§ Records for this task:
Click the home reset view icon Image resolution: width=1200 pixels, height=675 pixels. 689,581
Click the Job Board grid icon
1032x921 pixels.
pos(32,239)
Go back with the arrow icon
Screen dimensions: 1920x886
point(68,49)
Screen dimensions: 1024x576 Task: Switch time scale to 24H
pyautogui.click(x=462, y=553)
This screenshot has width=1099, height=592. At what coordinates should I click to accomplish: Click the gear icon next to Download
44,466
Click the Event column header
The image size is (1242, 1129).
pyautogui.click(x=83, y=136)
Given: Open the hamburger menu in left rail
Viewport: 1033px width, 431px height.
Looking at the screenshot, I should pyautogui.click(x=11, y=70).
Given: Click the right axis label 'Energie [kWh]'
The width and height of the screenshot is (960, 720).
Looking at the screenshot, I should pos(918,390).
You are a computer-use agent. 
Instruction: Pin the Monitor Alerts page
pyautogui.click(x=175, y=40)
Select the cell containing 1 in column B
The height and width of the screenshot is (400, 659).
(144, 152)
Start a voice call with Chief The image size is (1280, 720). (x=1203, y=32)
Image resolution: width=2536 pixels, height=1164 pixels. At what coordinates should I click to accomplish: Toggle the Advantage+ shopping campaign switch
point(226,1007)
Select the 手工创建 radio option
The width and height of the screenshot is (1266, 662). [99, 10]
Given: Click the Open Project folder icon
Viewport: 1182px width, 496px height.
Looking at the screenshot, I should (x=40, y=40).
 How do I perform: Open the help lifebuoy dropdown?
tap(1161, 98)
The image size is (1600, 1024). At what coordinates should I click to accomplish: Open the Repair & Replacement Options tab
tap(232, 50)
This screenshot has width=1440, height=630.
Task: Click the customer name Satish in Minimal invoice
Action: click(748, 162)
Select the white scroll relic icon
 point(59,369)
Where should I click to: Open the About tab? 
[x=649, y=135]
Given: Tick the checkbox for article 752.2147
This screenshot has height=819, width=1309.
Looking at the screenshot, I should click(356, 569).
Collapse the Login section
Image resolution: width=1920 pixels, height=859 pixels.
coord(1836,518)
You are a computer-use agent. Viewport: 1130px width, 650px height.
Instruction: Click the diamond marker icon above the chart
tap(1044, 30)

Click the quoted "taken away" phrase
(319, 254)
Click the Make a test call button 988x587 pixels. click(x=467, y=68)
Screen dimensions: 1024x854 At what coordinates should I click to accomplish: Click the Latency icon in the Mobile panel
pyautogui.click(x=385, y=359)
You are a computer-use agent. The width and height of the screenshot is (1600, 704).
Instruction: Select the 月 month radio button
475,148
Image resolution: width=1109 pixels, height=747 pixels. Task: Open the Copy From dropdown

§ Problem details:
Write out every line from the data above that includes "call".

§ Task output:
Start a voice call with Chief The image size is (1280, 720). (x=1203, y=32)
Click the Make a test call button 988x587 pixels. click(x=467, y=68)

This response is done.